--- WRITTEN TASK ---
Collect every line below that contains the word "width" and copy each of those lines out.

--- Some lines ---
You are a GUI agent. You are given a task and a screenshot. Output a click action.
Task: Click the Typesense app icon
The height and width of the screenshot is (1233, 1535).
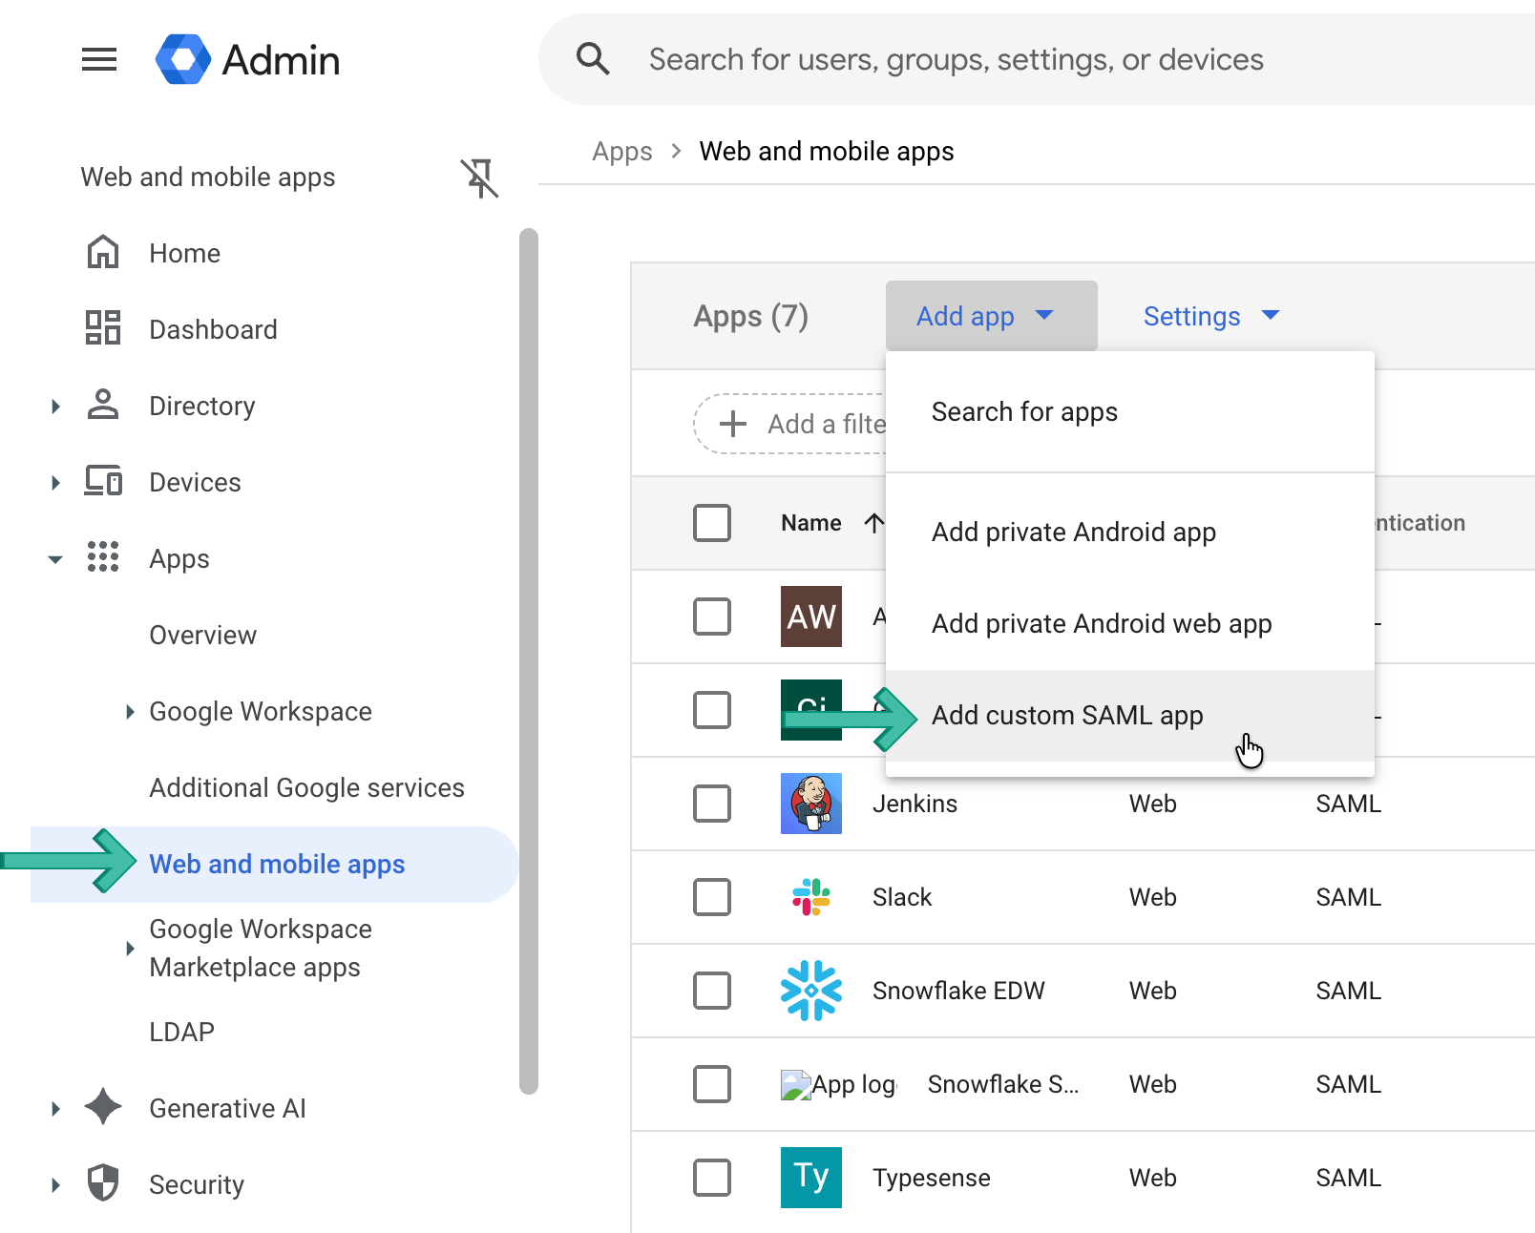pos(810,1178)
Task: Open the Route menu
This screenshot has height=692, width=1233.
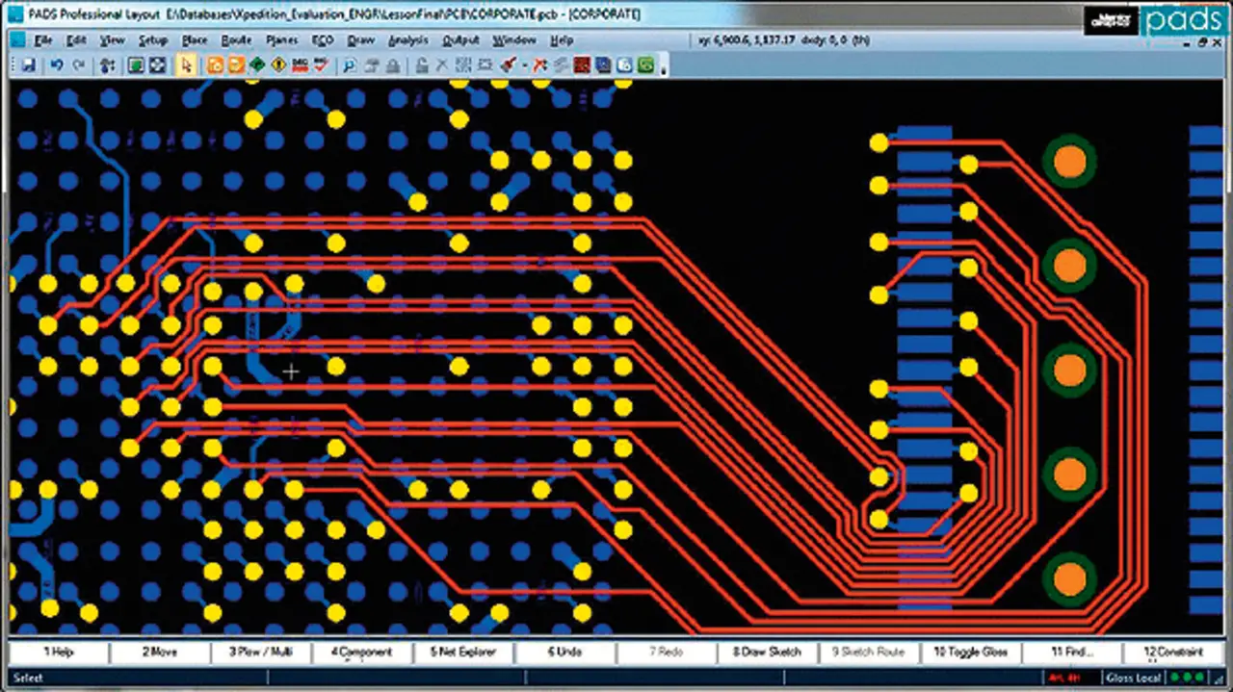Action: coord(236,40)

--- RESULT OF THE EXERCISE ---
The height and width of the screenshot is (1233, 1535).
This screenshot has height=692, width=1233.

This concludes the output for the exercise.